Then, to our surprise and a little nervousness, we got pregnant again right away in December.  Unfortunately, this time did not have a happy ending either.  We had an early miscarriage at seven weeks and it happened on a weekend, so we spent many hours in the emergency room where they wouldn't confirm that it was actually a miscarriage.  This left us with a small amount of hope, although I knew in my heart that it was a loss.  A blood test two days later confirmed what I already knew in my heart.  


This miscarriage was not only filled with sadness and devastation, but this time it felt like pure defeat.  Andy and I were crushed and there was no positivity left in us.  Our depression lasted over a week, which included crying every day, finding it hard to breath at work, and avoiding everyone and everything in our lives to take a mental hiatus.  I was even close to an anxiety attack as I returned to work the following Monday.  It never occurred to me to take the day off until I was driving to work while fighting tears and sitting in the parking lot willing my legs to walk towards the building.    


With the holidays right around the corner, we found a little motivation to get our Christmas shopping done and started to look forward to a change of scenery and time with family.  Luckily, the power of family, time away from Denver, and some fresh air helped bump us out of our depression.  The other thing that helped was turning the page on our calendar to a new year.  2011 had lost its luster and 2012 was sure to be full of new possibilities.  


This experience is one of the reasons I wanted to start my blog.  It was so hard to talk about what was going on with us for a multitude of reasons.  One being that we didn't really know anyone that this had happened to.  Another was the look on peoples' faces when you did tell them...a mixture of sadness and pity.  Even though I felt better talking about it, I could tell that it was hard for other people because they didn't know what to say or it was an uncomfortable subject.  Regardless of this, it never failed, every single person we have talked to knows someone who has had a miscarriage.  Not only does everyone know someone, but it is someone that is really close to them (instead of a friend of a friend kind of thing, it is a sister, a best friend, a cousin, a mother).  

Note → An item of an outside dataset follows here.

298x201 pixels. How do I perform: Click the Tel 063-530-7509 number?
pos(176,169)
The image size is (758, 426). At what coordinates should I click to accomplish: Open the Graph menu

That told me that there has to be others out there that feel the same way that I do.  Going through two miscarriages has been isolating to say the least.   


After this, my scary thoughts have turned darker to, "Am I meant to be a mother?", "What am I supposed to learn from this experience?", "What do we need to change in our life in order for us to be blessed with a baby?"


Another hard twist to this journey is that many of my closest friends are pregnant.  Although my first instinct is utter joy and happiness for them, a very close second instinct is jealousy and sadness for my own situation.  This second thought is really troubling for me.  Jealousy is a feeling that I am not used to feeling, especially when it comes to my friends.  I have always been content in my own life, which has allowed me to be happy for my friends with where their journey takes them.  I am not sure why jealousy is playing a role in my life right now, but it is hard to handle on top of all of the other feelings that I am feeling. 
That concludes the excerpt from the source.